**Stored data:**

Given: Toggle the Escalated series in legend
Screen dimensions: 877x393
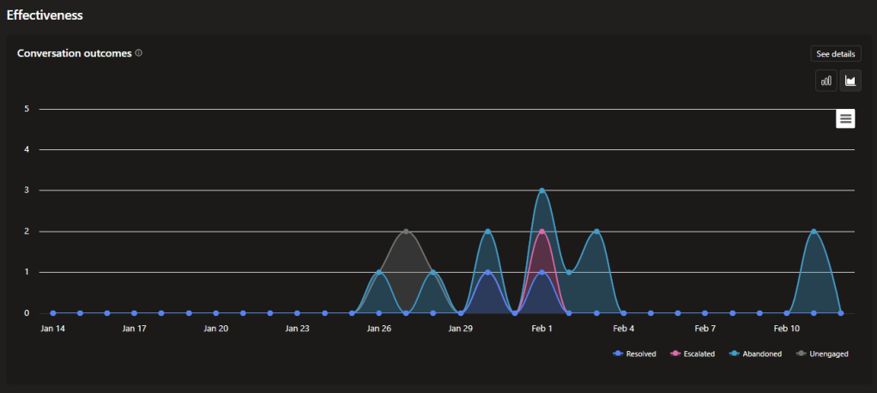Looking at the screenshot, I should 692,354.
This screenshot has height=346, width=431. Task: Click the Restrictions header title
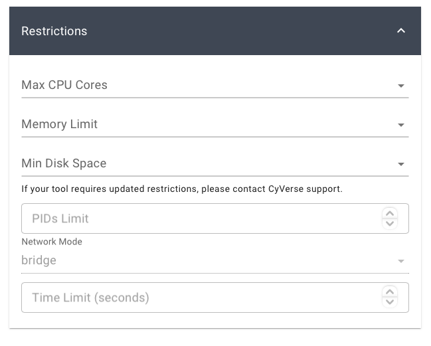[x=54, y=31]
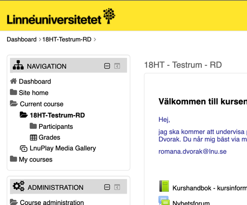Select the 18HT-Testrum-RD breadcrumb item
Image resolution: width=247 pixels, height=205 pixels.
[67, 39]
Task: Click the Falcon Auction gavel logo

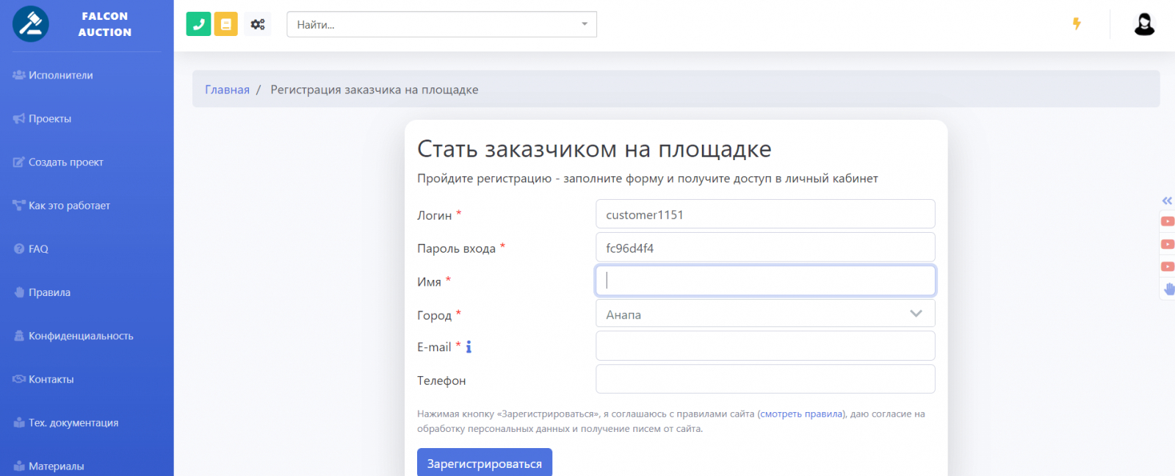Action: 31,24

**Description of the task:**
Return each line above word for word. Skip the pictures.

**Finished exercise:**
Given: Toggle the Escalated series in legend
Screen dimensions: 877x393
Looking at the screenshot, I should 692,354.
This screenshot has height=346, width=431. Task: Click the Restrictions header title
[x=54, y=31]
Select the 18HT-Testrum-RD breadcrumb item
Image resolution: width=247 pixels, height=205 pixels.
[67, 39]
Task: Click the Falcon Auction gavel logo

Action: 31,24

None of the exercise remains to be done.